Durant des décennies, les irlandais ont imposé leur empreinte à cette île, baptisée en leur honneur Tiranogue (qui, dans sa forme gaélique, signifie « île de l'éternelle jeunesse”). C'est dans ce lieu calme, presque hors du temps, qu'Oisin, un artiste solitaire, a choisi de s'établir. Il y vit dans le souvenir de sa sœur jumelle, morte longtemps auparavant. Doué d'un “sixième sens”, il voit régulièrement les fantômes de personnes décédées. Aussi n'est-il pas surpris lorsqu'un soir, il s'aperçoit qu'une fillette fantôme, celle-là même qui est morte lors du naufrage, fait irruption chez lui. Oisin va renoncer à sa solitude pour s'occuper d'Aisling. Ce faisant, chacun découvrira des choses sur lui-même et sur l'autre. Mais comment expliquer aux habitants de l'île qui est vraiment la fillette ? Et, surtout, comment leur expliquer qu'elle grandit beaucoup plus vite que n'importe qui, devenant en l'espace de quelques mois une adolescente ?
L'éditeur signale dans sa présentation que les droits cinéma du roman ont été vendus à la maison de production de Luc Besson. A la lecture, on comprend parfaitement ce qui a attiré le rusé réalisateur et producteur : La petite fille fantôme surfe sur la vague très présente des fantômes du grand écran. La mode fut initiée par Le sixième sens, elle s'est poursuivie avec Les autres, et L'échine du diable actuellement. Ici, pas de mystère, on connaît dès les premières pages le statut d'Aisling, et le don d'Oisin est également dévoilé rapidement. Du coup, le principal intérêt de ce livre est la description minutieuse de personnages attachants dans leur solitude.
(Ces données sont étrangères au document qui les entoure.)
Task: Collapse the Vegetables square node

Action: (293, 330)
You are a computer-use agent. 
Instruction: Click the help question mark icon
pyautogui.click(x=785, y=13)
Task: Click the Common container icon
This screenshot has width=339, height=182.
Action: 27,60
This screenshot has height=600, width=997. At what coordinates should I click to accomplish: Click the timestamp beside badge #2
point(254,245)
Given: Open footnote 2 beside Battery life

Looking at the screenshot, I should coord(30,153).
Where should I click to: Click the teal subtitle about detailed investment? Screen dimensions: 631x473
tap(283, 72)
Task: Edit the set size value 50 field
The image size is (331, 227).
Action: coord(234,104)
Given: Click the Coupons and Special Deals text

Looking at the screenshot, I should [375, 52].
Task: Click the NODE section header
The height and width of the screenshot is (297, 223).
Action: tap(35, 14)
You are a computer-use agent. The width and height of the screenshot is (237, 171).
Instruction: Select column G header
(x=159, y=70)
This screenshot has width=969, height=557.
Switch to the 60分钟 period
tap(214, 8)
L'auteur construit leur histoire à grand renfort de flash-backs afin de montrer ce qui les a conduits là : notamment, pourquoi Aisling se trouvait sur le navire naufragé, et pourquoi Oisin fuit ainsi le monde. Au-delà des siècles, leurs deux vies se répondent, ne serait-ce que parce que chacun fut sous la protection d'un être proche : grand frère pour la fillette, sœur jumelle pour lui. Et l'un a le don de voir ce qu'est devenu l'autre, et que ne voit pas le commun des mortels : un fantôme.
En fait, l'histoire de leur rencontre sur Tiranogue intéresse peu l'auteur, de telle sorte que les séquences passées prennent progressivement le pas sur celles du présent. L'intrigue s'en ressent quelque peu, mais on avait compris dès le départ qu'il s'agissait là plutôt d'un roman d'apprentissage — pour Aisling, qui en fut privée durant sa “ première ” vie — ou de passage — pour Oisin — que d'un roman d'action. Et, bien sûr, l'autre ressort de l'intrigue, à savoir la croissance accélérée de “ la ” fantôme, prend peu à peu de l'importance : de fillette, elle devient adolescente torturée, puis femme habile à user de ses charmes aux dépens d'Oisin. Du coup, la relation de père à fille se transforme en un jeu de la séduction auquel l'artiste ne veut pas succomber. Cette modification des rapports permet à l'auteur d'approfondir sa peinture de deux êtres en quête de leur identité et de leur légitimité.
Un roman subtil et délicat, empreint de fatalisme mais aussi d'espérance.